Abstract:The Ig-like cell adhesion molecule (IgCAM) brain- and testis-specific immunoglobulin superfamily (BT-IgSF) protein plays a major role in male fertility in mice. However, the molecular mechanism by which BT-IgSF supports fertility is unclear. Here, we found that it is localized in Sertoli cells at the blood-testis barrier (BTB) and at the apical ectoplasmic specialization. Absence of BT-IgSF in Sertoli cells in both global and conditional mouse mutants (i.e. AMHCre and Rosa26CreERT2 lines) resulted in male infertility, atrophic testes with vacuolation, azoospermia, and spermatogenesis arrest. Although transcripts of junctional proteins such as connexin43, ZO-1, occludin, and claudin11 were upregulated in the absence of BT-IgSF, the functional integrity of the BTB was impaired, as revealed by injection of a BTB-impermeable component into the testes under in vivo conditions. Disruption of the BTB coincided with mislocalization of connexin43, which was present throughout the seminiferous epithelium and not restricted to the BTB as in wildtype tissues, suggesting impaired cell-cell communication in the BT-IgSF-KO mice. Since EM images revealed a normal BTB structure between Sertoli cells in the BT-IgSF-KO mice, we conclude that infertility in these mice is most likely caused by a functionally impaired BTB. In summary, our results indicate that BT-IgSF is expressed at the BTB and is required for male fertility by supporting the functional integrity of the BTB.

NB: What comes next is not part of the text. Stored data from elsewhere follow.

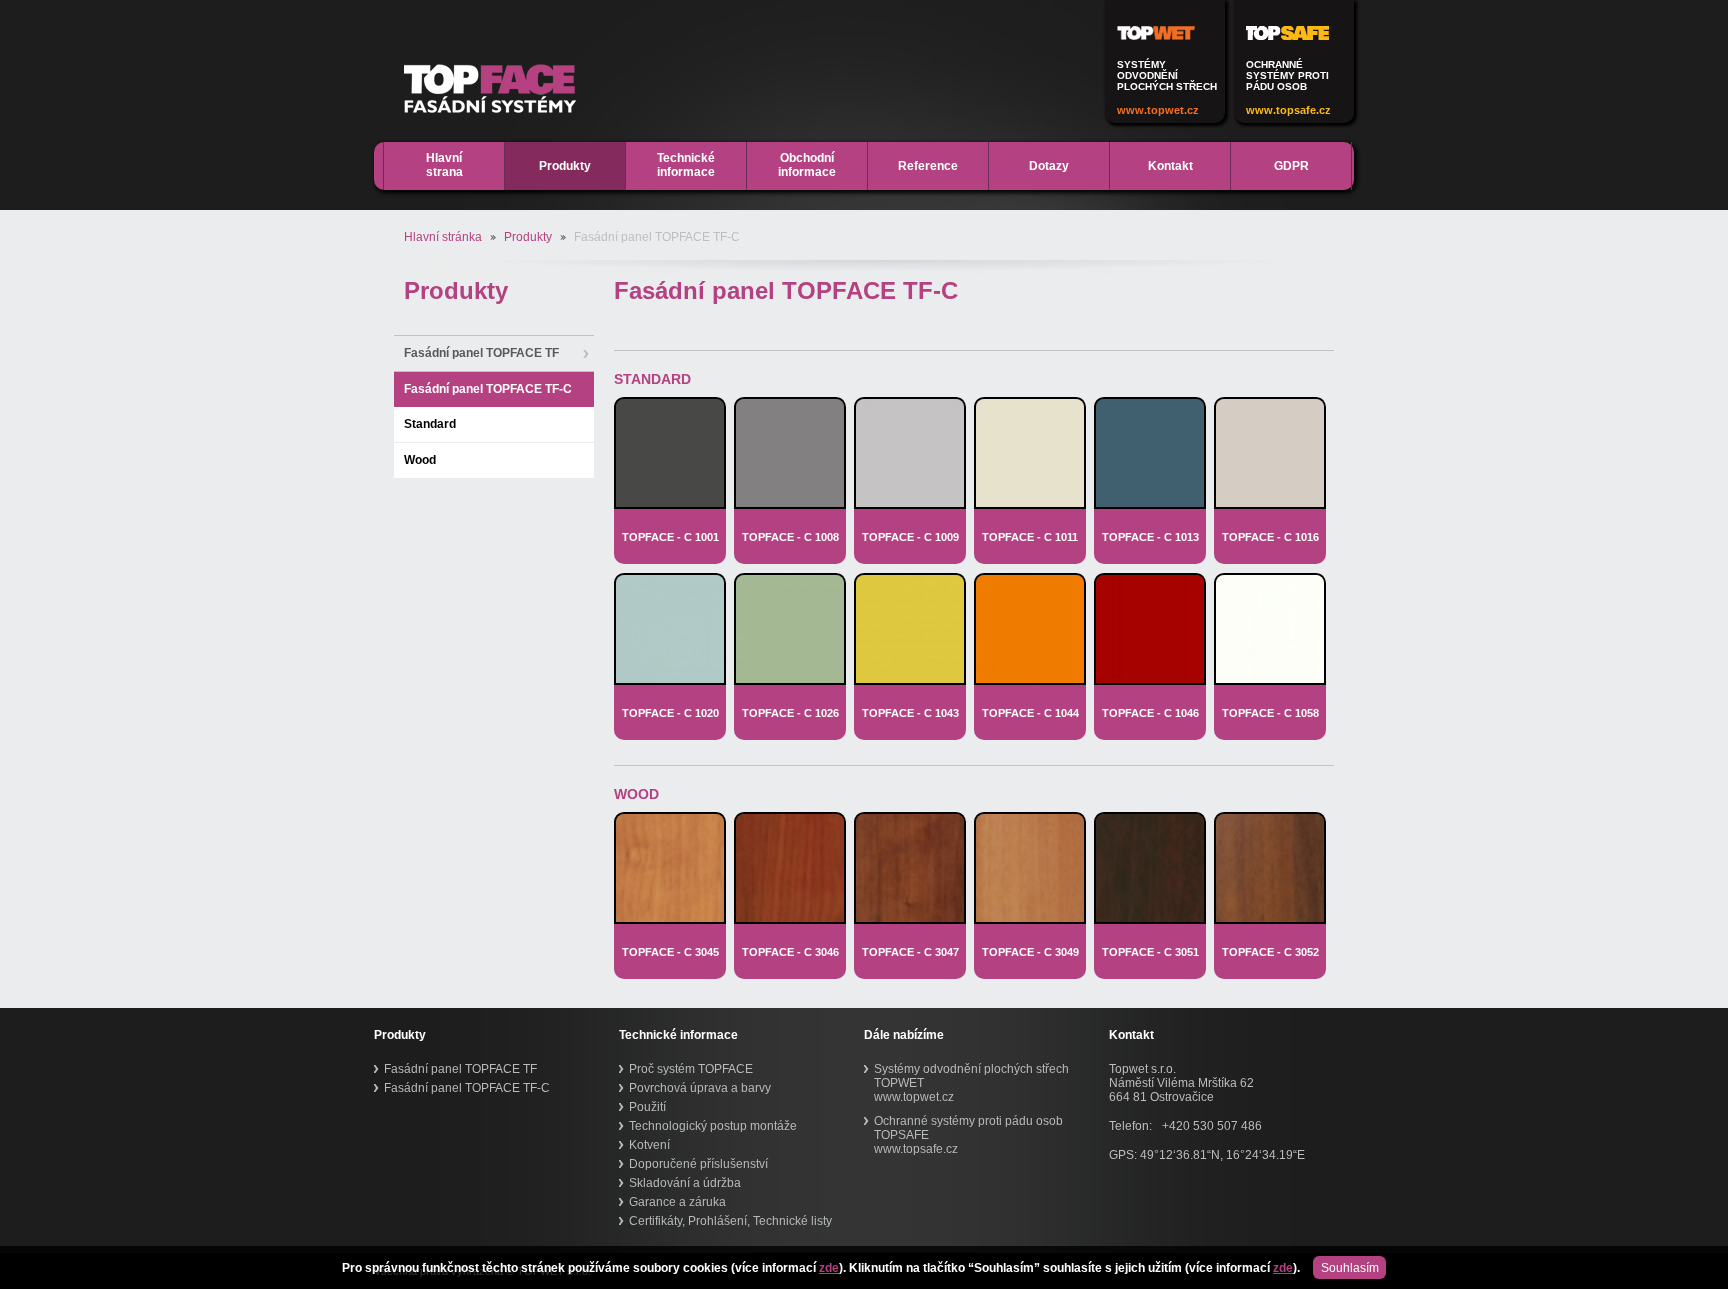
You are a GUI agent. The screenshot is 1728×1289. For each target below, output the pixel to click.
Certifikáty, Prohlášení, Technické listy (730, 1221)
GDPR (1291, 166)
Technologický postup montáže (713, 1126)
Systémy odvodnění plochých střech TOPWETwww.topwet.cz (971, 1083)
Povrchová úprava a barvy (700, 1088)
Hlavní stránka (443, 237)
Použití (647, 1107)
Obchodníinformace (807, 165)
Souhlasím (1350, 1268)
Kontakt (1170, 166)
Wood (420, 460)
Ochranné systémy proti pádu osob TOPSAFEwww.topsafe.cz (968, 1135)
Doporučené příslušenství (698, 1164)
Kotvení (649, 1145)
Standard (430, 424)
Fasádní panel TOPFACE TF (481, 353)
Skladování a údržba (685, 1183)
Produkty (565, 166)
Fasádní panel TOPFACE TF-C (488, 389)
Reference (928, 166)
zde (829, 1268)
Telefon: (1130, 1126)
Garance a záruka (677, 1202)
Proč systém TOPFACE (691, 1069)
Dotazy (1049, 166)
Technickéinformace (686, 165)
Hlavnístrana (444, 165)
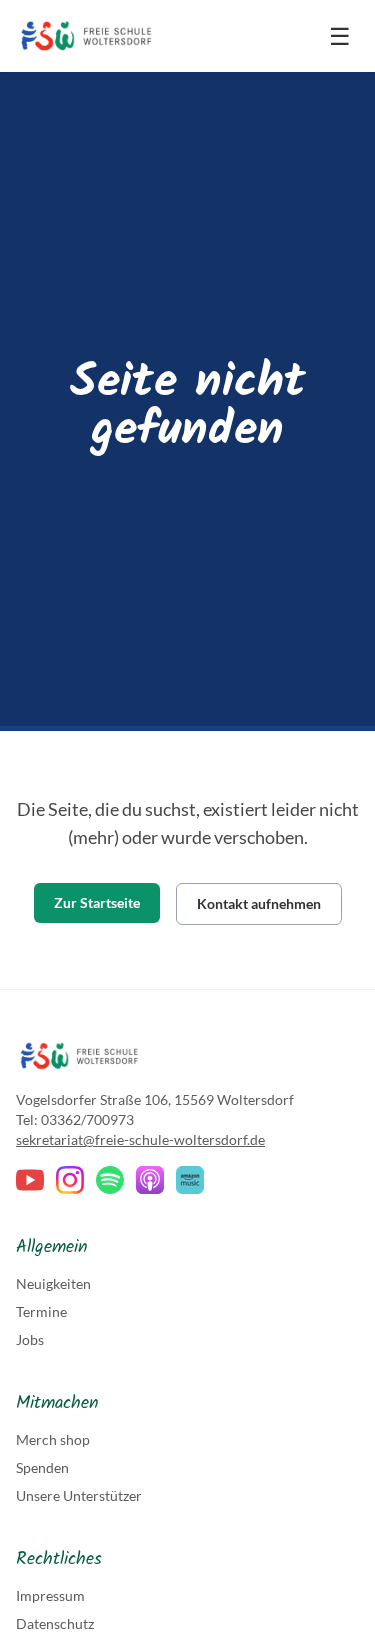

Keywords:Blood-Testis Barrier, BT-IgSF (IgSF11), Connexin43, IgCAM, Male Fertility, Cell Adhesion, Testis, Spermatogenesis, IgCAM BT-IgSF (IgSF11), Animals, Mice
Source:Journal of Biological Chemistry
ISSN:0021-9258
Publisher:American Society for Biochemistry and Molecular Biology
Volume:292
Number:52
Page Range:21490-21503
Date:29 December 2017
Additional Information:Copyright © 2017 by The American Society for Biochemistry and Molecular Biology, Inc.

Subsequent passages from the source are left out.